Thus, $E$ is injective.
For the other direction, let $E$ be the evaluation map of $S$ for polynomials in Poly ${ }_{2 k-1, l}$. Assume that $E$ is injective. Thus, there is a map $W^{T}$ such that $W^{T} \circ E$ is the identity map. Let $U, V$ be the evaluation matrix of $S$ for polynomials in Poly $k, l$. Let $a, b \in$ Poly $_{k, l}$. The values $U(a)$ and $V(b)$ are the evaluations of $a$ and $b$ at the points in $S$, respectively. Thus, $U(a) \odot V(b)$ is the evaluation of $a \cdot b$ at points in $S$, where $\odot$ is the Hadamard product. Namely, $U(a) \odot V(b)$ equals $E(a \cdot b)$. Therefore,

$$
W^{T}(U(a) \odot V(b))=W^{T} \circ E(a \cdot b)=a \cdot b
$$

Therefore, $\langle U, V, W\rangle$ is a multivariate polynomial multiplication algorithm produced by $S$.

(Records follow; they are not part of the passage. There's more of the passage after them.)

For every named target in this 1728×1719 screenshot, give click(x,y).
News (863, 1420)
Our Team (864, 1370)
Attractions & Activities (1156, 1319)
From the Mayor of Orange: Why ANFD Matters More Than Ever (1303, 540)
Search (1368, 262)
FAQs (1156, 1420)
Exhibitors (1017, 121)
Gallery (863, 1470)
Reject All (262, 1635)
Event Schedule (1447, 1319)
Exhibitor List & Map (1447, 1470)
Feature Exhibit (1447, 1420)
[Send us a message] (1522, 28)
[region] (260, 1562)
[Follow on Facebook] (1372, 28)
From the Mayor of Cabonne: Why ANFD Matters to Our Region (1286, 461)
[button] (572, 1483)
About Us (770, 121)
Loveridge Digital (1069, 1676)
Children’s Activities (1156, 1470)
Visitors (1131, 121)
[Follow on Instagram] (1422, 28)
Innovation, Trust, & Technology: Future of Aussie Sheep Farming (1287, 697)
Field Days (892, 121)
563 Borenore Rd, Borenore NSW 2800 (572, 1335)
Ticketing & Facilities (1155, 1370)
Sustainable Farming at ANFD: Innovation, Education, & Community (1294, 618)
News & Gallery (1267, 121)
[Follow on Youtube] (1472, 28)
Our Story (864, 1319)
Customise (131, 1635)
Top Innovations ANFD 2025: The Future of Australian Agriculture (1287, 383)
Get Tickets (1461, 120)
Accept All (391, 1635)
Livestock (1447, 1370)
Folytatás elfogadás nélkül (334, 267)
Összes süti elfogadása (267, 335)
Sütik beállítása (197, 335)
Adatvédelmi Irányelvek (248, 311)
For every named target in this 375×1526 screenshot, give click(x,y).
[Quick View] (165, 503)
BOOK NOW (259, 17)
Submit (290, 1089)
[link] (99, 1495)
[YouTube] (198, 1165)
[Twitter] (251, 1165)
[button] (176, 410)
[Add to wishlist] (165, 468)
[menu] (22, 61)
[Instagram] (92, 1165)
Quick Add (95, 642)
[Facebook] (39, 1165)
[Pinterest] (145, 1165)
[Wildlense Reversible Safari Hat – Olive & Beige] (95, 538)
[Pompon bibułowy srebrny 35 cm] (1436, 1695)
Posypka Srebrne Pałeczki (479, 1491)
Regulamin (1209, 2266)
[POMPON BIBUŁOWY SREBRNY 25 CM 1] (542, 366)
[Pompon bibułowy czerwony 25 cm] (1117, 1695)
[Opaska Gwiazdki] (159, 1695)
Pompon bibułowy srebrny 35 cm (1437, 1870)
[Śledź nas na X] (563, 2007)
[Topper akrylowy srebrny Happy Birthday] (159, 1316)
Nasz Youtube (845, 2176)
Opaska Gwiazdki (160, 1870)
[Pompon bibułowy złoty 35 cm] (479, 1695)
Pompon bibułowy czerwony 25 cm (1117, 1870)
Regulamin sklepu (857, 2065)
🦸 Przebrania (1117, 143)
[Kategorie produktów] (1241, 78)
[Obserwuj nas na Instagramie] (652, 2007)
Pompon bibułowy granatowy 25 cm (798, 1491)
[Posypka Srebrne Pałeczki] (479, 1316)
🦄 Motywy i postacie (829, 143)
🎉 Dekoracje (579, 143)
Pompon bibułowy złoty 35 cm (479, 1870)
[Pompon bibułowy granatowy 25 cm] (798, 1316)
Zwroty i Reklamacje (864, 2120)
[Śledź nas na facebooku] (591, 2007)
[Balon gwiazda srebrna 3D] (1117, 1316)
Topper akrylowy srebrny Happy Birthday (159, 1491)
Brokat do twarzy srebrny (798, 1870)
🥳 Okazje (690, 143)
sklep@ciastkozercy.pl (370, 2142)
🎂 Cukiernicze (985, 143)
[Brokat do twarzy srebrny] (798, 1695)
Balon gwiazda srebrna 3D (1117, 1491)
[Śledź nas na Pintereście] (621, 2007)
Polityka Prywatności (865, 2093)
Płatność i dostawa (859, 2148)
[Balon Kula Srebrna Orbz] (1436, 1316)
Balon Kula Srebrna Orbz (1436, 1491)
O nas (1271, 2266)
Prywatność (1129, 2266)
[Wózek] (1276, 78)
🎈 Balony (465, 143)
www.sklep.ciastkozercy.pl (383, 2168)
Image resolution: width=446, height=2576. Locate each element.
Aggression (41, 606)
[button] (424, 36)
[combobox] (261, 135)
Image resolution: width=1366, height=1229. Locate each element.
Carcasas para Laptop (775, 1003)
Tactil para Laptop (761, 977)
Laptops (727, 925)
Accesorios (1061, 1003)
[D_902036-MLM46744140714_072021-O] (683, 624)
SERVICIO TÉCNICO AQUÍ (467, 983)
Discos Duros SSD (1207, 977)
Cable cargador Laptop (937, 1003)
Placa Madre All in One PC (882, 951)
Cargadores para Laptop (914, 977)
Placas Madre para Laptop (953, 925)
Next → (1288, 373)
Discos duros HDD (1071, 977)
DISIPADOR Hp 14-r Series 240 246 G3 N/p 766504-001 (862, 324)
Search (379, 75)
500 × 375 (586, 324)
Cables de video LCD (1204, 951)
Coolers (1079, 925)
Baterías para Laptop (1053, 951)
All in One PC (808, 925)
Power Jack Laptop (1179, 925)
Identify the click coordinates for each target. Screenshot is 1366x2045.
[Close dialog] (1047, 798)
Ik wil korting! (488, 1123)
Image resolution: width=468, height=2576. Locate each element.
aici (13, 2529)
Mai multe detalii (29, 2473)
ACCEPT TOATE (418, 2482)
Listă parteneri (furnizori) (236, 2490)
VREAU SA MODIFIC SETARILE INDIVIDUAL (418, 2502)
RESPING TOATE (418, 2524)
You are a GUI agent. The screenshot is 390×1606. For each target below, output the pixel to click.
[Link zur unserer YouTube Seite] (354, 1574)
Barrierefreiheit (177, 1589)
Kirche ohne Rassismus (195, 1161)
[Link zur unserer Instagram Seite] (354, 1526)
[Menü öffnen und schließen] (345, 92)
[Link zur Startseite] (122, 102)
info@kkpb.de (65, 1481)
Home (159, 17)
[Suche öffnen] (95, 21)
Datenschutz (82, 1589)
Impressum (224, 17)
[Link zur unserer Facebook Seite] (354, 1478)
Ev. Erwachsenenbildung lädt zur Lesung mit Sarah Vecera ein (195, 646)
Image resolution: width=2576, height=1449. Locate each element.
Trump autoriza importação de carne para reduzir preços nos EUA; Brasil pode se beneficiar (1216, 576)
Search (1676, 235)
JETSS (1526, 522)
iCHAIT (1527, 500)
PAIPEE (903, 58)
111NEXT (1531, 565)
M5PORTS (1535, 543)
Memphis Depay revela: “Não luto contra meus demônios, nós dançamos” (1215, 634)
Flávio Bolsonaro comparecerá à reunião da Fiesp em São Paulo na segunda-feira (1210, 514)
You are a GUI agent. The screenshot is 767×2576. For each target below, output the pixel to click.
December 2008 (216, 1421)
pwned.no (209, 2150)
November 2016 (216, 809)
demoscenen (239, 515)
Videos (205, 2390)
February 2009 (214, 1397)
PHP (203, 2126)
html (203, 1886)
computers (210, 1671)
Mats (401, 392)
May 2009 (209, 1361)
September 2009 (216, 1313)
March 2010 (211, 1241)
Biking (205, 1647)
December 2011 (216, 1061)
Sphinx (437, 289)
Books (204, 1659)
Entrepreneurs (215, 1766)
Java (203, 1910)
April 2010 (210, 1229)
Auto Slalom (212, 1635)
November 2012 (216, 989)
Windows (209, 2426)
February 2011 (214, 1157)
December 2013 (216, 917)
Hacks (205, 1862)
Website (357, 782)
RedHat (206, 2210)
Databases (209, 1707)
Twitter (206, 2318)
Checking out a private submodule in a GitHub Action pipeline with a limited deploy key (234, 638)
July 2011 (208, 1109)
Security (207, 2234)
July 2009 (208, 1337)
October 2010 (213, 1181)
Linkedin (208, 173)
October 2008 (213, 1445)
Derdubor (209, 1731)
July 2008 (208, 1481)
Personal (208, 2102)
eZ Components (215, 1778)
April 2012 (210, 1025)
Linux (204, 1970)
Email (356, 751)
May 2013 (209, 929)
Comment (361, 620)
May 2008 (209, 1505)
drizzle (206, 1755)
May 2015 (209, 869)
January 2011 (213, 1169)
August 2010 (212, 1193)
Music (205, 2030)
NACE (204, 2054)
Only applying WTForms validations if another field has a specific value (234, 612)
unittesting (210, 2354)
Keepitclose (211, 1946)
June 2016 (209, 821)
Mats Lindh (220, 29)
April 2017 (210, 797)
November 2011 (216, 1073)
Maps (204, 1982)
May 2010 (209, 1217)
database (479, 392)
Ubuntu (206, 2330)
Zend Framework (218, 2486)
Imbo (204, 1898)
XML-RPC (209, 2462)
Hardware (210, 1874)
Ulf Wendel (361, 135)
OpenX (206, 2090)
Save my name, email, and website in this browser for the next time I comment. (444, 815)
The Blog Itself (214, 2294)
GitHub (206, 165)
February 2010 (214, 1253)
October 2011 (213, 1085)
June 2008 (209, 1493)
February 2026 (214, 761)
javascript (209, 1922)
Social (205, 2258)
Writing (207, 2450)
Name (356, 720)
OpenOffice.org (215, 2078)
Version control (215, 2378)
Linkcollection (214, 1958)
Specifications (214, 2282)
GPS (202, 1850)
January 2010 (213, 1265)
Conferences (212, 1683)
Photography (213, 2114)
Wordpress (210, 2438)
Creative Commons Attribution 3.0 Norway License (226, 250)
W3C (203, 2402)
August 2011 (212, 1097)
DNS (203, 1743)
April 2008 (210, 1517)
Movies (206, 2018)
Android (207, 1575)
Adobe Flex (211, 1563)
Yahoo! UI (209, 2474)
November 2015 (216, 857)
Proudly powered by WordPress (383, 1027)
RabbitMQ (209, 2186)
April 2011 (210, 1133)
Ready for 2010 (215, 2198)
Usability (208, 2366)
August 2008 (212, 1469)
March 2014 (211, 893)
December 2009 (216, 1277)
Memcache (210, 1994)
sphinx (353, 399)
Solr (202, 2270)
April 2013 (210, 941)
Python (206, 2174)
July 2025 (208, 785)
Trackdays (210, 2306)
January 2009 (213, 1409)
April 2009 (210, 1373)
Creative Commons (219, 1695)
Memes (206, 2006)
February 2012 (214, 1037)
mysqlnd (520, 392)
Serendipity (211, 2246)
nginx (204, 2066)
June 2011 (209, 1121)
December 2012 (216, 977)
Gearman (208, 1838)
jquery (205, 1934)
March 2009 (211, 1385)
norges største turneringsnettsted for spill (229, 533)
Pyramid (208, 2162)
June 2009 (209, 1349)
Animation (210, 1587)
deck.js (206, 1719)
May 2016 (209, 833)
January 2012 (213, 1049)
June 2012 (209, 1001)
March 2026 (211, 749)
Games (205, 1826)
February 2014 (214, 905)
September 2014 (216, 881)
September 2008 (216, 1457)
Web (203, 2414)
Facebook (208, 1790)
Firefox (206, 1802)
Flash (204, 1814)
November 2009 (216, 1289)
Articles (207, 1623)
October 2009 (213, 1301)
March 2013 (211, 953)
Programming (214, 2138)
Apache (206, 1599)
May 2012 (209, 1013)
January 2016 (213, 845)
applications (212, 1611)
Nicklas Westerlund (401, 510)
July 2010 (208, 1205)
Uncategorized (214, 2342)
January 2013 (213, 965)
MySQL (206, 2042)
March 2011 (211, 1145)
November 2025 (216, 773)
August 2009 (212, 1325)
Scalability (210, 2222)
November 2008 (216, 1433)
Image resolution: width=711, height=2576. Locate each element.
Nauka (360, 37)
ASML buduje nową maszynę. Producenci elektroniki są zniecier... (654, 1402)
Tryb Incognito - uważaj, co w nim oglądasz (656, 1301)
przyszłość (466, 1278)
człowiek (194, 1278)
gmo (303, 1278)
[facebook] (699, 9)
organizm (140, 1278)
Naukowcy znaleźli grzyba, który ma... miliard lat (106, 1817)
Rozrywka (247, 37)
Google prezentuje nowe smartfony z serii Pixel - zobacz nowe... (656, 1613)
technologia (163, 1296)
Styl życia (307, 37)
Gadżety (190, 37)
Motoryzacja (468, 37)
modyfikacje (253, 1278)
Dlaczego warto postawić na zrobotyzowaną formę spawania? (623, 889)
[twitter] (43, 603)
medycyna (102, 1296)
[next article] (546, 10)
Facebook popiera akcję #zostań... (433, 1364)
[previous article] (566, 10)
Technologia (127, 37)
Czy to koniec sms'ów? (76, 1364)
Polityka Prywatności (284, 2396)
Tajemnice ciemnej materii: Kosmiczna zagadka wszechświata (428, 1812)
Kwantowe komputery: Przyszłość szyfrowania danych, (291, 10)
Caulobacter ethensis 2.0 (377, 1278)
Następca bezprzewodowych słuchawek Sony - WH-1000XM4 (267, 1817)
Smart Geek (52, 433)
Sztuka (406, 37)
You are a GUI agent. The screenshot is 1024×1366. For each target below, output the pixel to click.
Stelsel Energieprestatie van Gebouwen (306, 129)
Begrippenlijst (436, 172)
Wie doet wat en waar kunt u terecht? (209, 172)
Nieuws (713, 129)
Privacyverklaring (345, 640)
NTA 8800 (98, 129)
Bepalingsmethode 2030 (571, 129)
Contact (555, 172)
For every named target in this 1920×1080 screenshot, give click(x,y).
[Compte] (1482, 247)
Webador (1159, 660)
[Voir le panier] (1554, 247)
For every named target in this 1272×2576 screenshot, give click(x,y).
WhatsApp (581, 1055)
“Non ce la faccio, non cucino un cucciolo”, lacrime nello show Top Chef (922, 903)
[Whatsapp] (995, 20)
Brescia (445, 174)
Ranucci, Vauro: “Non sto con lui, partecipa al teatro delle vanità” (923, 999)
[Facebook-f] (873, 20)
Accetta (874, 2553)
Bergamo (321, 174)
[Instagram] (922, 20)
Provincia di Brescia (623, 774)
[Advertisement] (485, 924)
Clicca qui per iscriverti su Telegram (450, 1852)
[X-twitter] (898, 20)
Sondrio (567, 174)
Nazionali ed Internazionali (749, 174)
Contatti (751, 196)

### 2.4 Collective communication operations

Collective communication operations, such as broadcast and reduce, are frequently used in parallel algorithms. Sanders and Sibeyn [66] introduced an efficient way to perform collective communicators. Birnbaum and Schwartz [9] extended their results to multiple simultaneous reduce operations (referred to as $t$-reduce or all-reduce when $t=P$ ). Their technique can easily be generalized to broadcast operation (we similarly denote $t$-broadcast and all-broadcast). We summarize the results in the following lemmas:

Lemma 2.5 ( $t$-REDUCE ([9])). $t$ simultaneous reduce operations on data of size $W$ between $P$ processors cost: $F=t \cdot W, B W=t \cdot W$, and $L=O(\log P+t)$.

Corollary 2.6 ( $t$-BROADCAST). $t$ simultaneous broadcast operations on data of size $W$ between $P$ processors cost: $F=0, B W=t \cdot W$, and $L=O(\log P)$.

Definition 2.7. An $(n, k, d)$-code is a linear transformation $T$ : $\mathbb{R}^{k} \rightarrow \mathbb{R}^{n}$ with distance $d$, where distance d means that for every $x \neq y$ in $\mathbb{R}^{k}, T(x)$ and $T(y)$ have at least $d$ coordinates with different values in $\mathbb{R}^{n}$. The generator matrix of $T$ is an $n \times k$ matrix $G$ such that $T(x)=G \cdot x$.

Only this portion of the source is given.